■ **Aim**
Give the lines of the data as a Markdown table with the columns Row and Line, beginning with the line that contains "Tap the open" and continuing through the line that contains "(x=323, y=325)", and leave out blank lines and pictures. Include only those lines.

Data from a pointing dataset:
----------------------------------------

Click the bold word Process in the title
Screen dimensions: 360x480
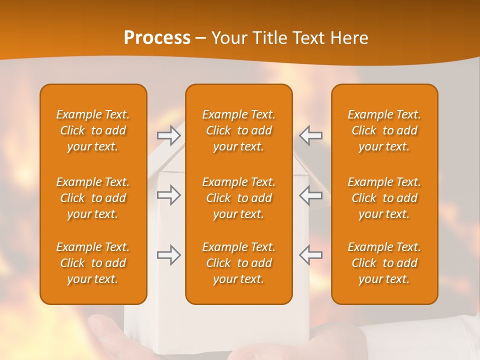(x=157, y=38)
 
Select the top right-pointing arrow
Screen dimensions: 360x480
(x=168, y=136)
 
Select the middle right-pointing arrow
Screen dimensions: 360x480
(x=168, y=195)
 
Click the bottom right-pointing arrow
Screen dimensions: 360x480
(x=168, y=255)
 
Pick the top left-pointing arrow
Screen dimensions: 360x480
(x=310, y=136)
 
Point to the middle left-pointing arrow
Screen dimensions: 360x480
(x=310, y=195)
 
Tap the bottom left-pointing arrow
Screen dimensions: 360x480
(x=310, y=255)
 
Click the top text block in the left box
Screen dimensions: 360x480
(x=93, y=130)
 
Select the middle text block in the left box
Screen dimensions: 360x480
(x=93, y=198)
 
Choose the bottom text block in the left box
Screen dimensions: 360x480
(x=93, y=263)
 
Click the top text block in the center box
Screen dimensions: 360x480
(x=239, y=130)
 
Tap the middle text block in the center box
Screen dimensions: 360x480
(x=239, y=198)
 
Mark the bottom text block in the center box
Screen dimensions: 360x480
(x=239, y=263)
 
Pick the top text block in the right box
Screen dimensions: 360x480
(x=384, y=130)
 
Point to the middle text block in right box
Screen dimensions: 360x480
(x=384, y=198)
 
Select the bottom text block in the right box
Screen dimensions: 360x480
(x=384, y=263)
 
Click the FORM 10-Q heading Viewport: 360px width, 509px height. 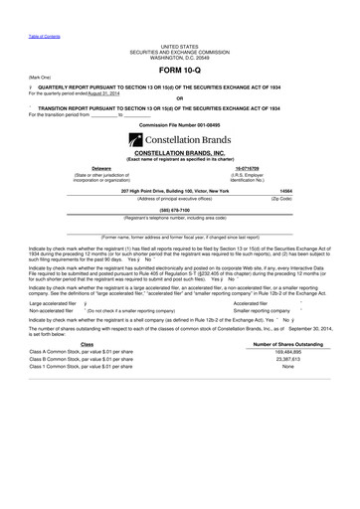[x=179, y=69]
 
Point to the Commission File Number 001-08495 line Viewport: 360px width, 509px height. [x=179, y=124]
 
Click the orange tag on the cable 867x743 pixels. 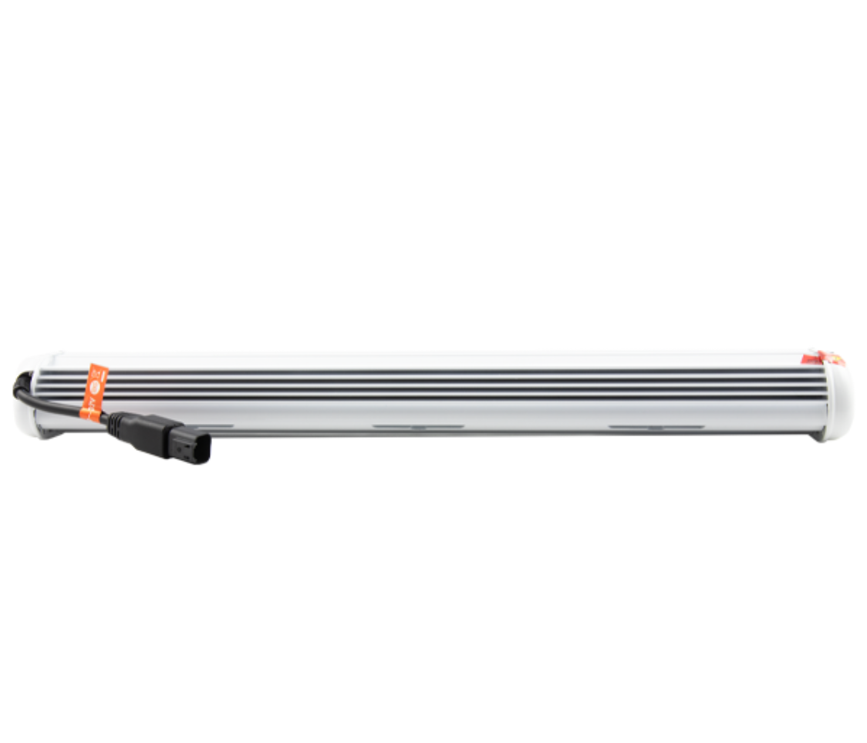95,392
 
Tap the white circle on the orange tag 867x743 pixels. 96,380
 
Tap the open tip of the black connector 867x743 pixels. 199,451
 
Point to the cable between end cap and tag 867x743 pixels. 54,404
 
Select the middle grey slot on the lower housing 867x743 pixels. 417,425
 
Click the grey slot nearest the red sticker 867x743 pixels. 655,425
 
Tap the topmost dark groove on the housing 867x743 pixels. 432,371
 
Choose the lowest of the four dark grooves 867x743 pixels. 432,398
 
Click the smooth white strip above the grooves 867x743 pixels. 432,361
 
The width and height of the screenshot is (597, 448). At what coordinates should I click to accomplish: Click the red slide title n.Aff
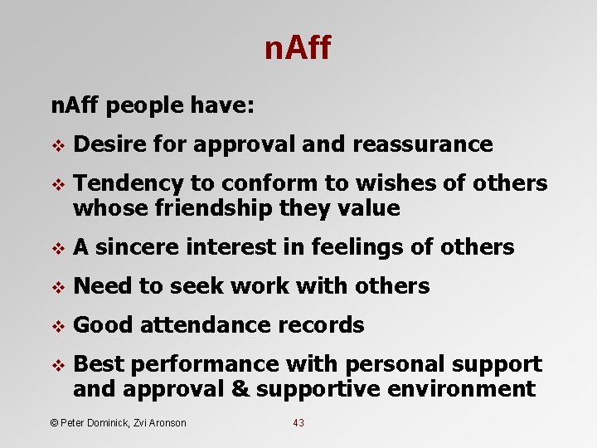(x=297, y=49)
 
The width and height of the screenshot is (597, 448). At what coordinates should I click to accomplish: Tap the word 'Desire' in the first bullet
(x=110, y=144)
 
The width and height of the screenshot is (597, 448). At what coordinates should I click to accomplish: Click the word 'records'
(x=323, y=325)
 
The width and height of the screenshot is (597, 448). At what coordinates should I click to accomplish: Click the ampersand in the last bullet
(x=244, y=389)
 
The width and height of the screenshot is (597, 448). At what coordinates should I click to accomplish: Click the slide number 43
(x=298, y=423)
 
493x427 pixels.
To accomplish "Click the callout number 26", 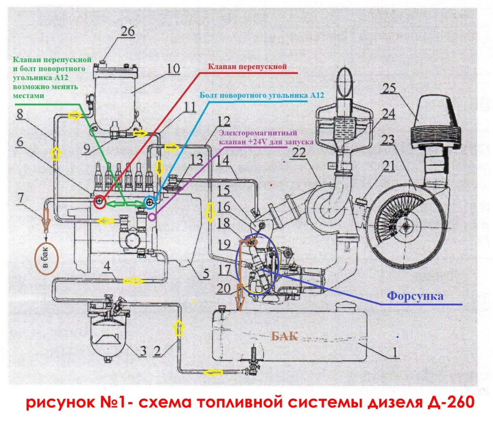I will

----------------------------------------

■ **Response**
| Row | Line |
|---|---|
| 1 | Tap the open tip of the black connector 867x743 pixels. 199,451 |
| 2 | Point to the cable between end cap and tag 867x743 pixels. 54,404 |
| 3 | Select the middle grey slot on the lower housing 867x743 pixels. 417,425 |
| 4 | Click the grey slot nearest the red sticker 867x743 pixels. 655,425 |
| 5 | Tap the topmost dark groove on the housing 867x743 pixels. 432,371 |
| 6 | Choose the lowest of the four dark grooves 867x743 pixels. 432,398 |
| 7 | Click the smooth white strip above the grooves 867x743 pixels. 432,361 |
| 8 | The width and height of the screenshot is (597, 448). At what coordinates should I click to accomplish: Click the red slide title n.Aff |
| 9 | (x=297, y=49) |
| 10 | The width and height of the screenshot is (597, 448). At what coordinates should I click to accomplish: Tap the word 'Desire' in the first bullet |
| 11 | (x=110, y=144) |
| 12 | The width and height of the screenshot is (597, 448). At what coordinates should I click to accomplish: Click the word 'records' |
| 13 | (x=323, y=325) |